Le même soir, à 21 heures, deux nouveaux feldgendarmes viennent trouver
le Maire et lui remettent un nouvel ordre d'évacuation de la ville pour
le lendemain à 18 heures, à l'exception de l'Hôpital et de la
Pouponnière. Me Jean Crouzier se rend aussitôt dans la cave qu'occupe
l'officier allemand commandant le secteur pour lui exposer la situation
et essayer d'éviter une évacuation qui dans les circonstances présentes
lui apparaît être une véritable catastrophe. Après une heure d'attente,
le Maire est éconduit, mais on lui fixe un rendez-vous pour 11 heures
du soir. Il s'y rend avec M. Lucien Labourel, conseiller municipal,
mais ce n'est que le lendemain à 9 heures du matin qu'ils réussissent
tous les deux à être reçus. A 13 heures, les Allemands font savoir au
Maire que le Général accepte de laisser sur place la population de
Blâmont, à condition que le Maire signe une décharge de responsabilité.
Me Crouzier rédige et signe cette pièce sur le champ, pièce dont il n'a
jamais compris ni la signification ni l'utilité.
Le matin même un bombardement par avion ne fait que peu de dégâts et pas de victimes.
Le 18 à midi, Blâmont recevait ses derniers obus. Une demi-heure après,
les premiers soldats américains faisaient leur entrée dans la ville
complètement dévastée, mais heureuse d'être enfin délivrée.
Les ponts avaient sauté dans la nuit et les troupes allemandes s'étaient retirées aussitôt après.
A noter que pendant la semaine de bombardement, le ravitaillement en pain et en lait fut assuré tous les jours.
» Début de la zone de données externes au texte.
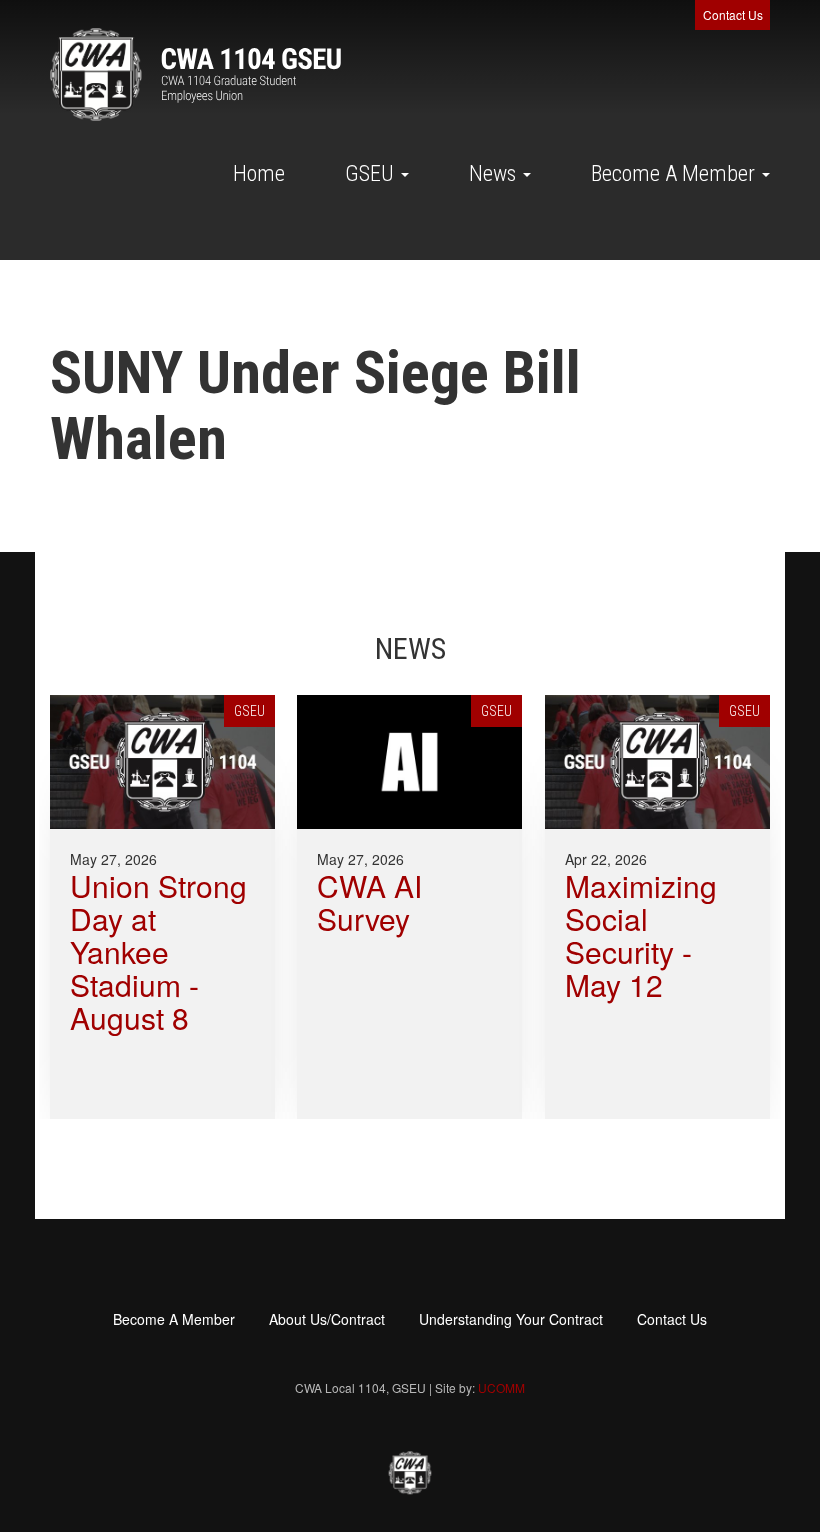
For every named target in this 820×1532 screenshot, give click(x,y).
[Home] (195, 74)
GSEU (372, 174)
Voici en bref ce que fût pour Blâmont cette période dramatique, qui
laisse l'un des plus pittoresques chefs lieux de canton de
l'arrondissement de Lunéville terriblement mutilé, puisque le tableau
de ses destructions peut s'établir comme suit : maisons totalement
détruites : 25 % environ ; maisons endommagées : 75 % ; maisons
intactes : néant.
Depuis
la libération, bien du travail a été fait à Blâmont. Malgré les
difficultés de l'heure, et notamment la pénurie de tuiles, de vitres et
de matériaux de tous ordres, les toitures ont été provisoirement
consolidées et recouvertes, les fenêtres ont été revêtus de carton et
de carreaux, les décombres sont peu à peu enlevés, les maisons
irréparables sont déjà en cours de démolition, le service des eaux
fonctionne depuis plus d'un mois, et bientôt le courant électrique sera
rétabli. Mais les façades mutilées, les trous béants que laissent dans
la ville les immeubles et les quartiers détruits, sont là pour rappeler
au visiteur qu'il traverse une ville qui vient de vivre des heures
douloureuses.
Ajoutons que sous l'heureuse initiative de M. Rousselot, Délégué
Régional du Commissariat Régional à la Famille, la ville de Vézelise et
13 communes environnantes, décidaient dès le début de décembre dernier
(1944), de parrainer Blâmont. Depuis, une dizaine de camions d'articles
de ménages, de literie et de meubles, ainsi qu'une somme de près de
300.000 fr. ont été envoyés par Vézelise à son infortunée filleule.
Cette magnifique manifestation de solidarité mérite d'être soulignée.
Elle soulagera bien des misères et apportera à la malheureuse cité
blâmontaise un réconfort moral qui l'aidera à se relever de ses ruines.